**Exercise brief:**
Which lines run from the one containing "The image size is (1916, 819)." to the end of the material below? Retype exactly those, both ends included, and nothing else.

**Task material:**
═══
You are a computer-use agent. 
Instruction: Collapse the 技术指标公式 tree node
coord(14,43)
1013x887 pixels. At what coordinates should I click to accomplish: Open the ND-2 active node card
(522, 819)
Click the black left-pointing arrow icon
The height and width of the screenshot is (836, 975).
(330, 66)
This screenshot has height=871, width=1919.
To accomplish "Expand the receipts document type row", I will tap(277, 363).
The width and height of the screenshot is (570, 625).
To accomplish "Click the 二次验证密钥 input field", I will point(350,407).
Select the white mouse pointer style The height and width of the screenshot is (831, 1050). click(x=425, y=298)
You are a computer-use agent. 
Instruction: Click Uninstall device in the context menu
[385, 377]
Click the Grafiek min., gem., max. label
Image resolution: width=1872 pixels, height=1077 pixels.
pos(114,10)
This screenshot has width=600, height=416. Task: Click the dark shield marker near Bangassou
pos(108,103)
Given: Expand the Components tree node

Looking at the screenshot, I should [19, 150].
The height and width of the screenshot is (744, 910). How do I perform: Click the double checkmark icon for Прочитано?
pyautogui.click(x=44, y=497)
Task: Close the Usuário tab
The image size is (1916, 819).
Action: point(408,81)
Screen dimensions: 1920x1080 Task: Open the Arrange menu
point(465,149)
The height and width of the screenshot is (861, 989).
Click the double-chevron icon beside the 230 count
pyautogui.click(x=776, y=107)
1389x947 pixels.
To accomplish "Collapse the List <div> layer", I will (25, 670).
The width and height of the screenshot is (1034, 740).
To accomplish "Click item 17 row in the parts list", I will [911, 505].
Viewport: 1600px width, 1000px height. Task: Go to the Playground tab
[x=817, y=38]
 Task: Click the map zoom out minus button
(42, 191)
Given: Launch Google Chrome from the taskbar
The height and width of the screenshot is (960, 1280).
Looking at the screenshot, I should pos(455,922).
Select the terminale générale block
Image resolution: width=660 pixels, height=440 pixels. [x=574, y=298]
═══
**Task response:**
The image size is (1916, 819).
Action: point(408,81)
Screen dimensions: 1920x1080 Task: Open the Arrange menu
point(465,149)
The height and width of the screenshot is (861, 989).
Click the double-chevron icon beside the 230 count
pyautogui.click(x=776, y=107)
1389x947 pixels.
To accomplish "Collapse the List <div> layer", I will (25, 670).
The width and height of the screenshot is (1034, 740).
To accomplish "Click item 17 row in the parts list", I will [911, 505].
Viewport: 1600px width, 1000px height. Task: Go to the Playground tab
[x=817, y=38]
 Task: Click the map zoom out minus button
(42, 191)
Given: Launch Google Chrome from the taskbar
The height and width of the screenshot is (960, 1280).
Looking at the screenshot, I should pos(455,922).
Select the terminale générale block
Image resolution: width=660 pixels, height=440 pixels. [x=574, y=298]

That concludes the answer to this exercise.